Lots of travel lots of work and loads of fun.


----------



## GeorgeD

Aerospace Telecommunication & Information Systems Technician- The Recruiter Will give you a list of Colleges that are accepted to the CF and you can apply to the College of your Choice, then put in application to the CF.

CF pays your college and a Salary, and you get the Experience that many companies look for.


Same applies for the following:

Aerospace Telecommunication & Information Systems Technician 
Biomedical Electronics Technologist 
Cook 
Dental Technician 
Electronic-Optronic Technician - Land 
Land Communication and Information Systems Technician 
Marine Engineering Mechanic 
Medical Laboratory Technologist 
Medical Radiation Technologist 
Naval Electronics Technician (Communications) 
Naval Electronics Technician (Radar) 
Naval Electronics Technician (Sonar) 
Naval Weapons Technician 
Vehicle Technician 


The end result is you get an education, and you do your job.
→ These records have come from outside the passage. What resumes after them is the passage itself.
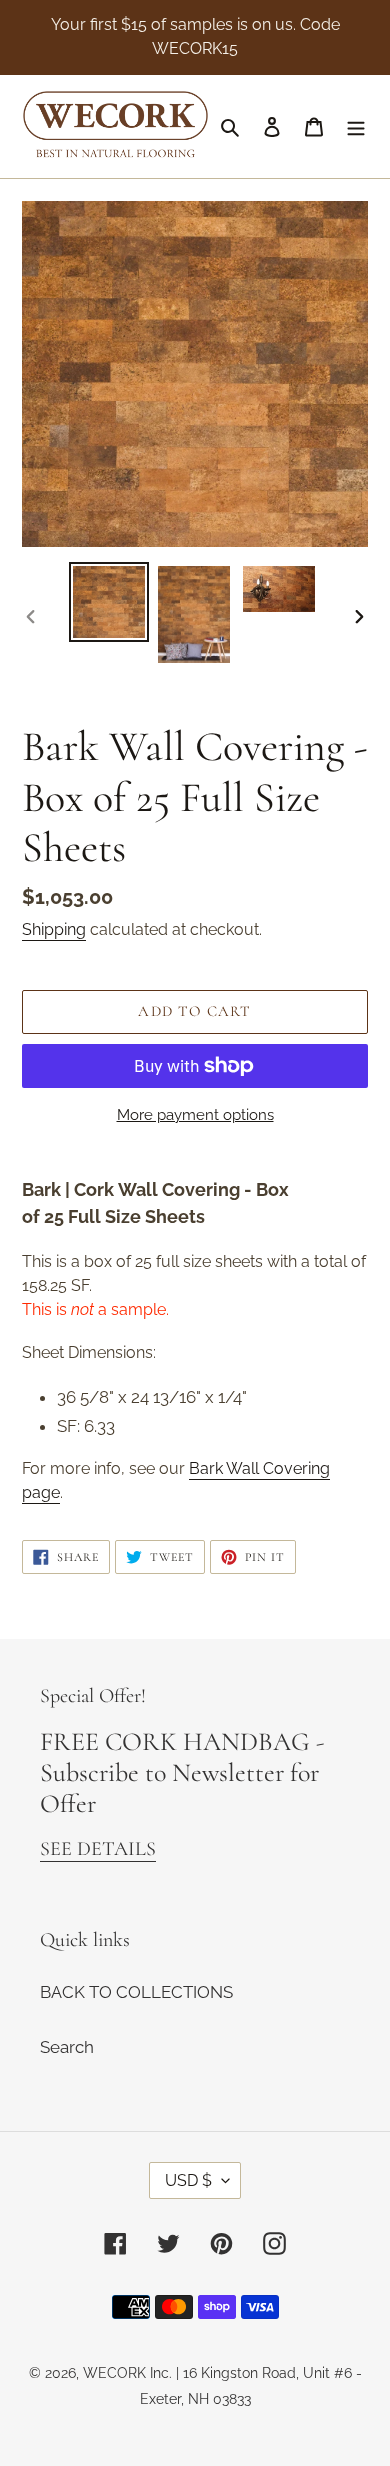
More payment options (195, 1115)
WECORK (114, 2373)
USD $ (188, 2180)
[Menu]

Should you decide to leave the CF after 5 yeas, 10 years or 25 years you have this education.


----------



## old fart

ModlrMike said:
			
		

> SCAN is seriously flawed, and as currently constituted, a waste of effort. Here's my view...
> 
> SCAN should consist of at least three phases:
> 
> 1. the young "soldier" who moves from BE to IE gets a seminar and gets introduced to the second career planning cycle. The sessions can include such things as skills and education upgrading, for example;
> 
> 2. between 10 and 15 years service, a follow-up session is attended. This should allow for members to check their progress, and if necessary, get back on track while there's still time to do so; and
> 
> 3. SCAN in a format similar to the current one that focuses on transition to civilian life.
> 
> 
> I can't overstate my philosophy that retirement planning starts at the beginning of a career, not at the end.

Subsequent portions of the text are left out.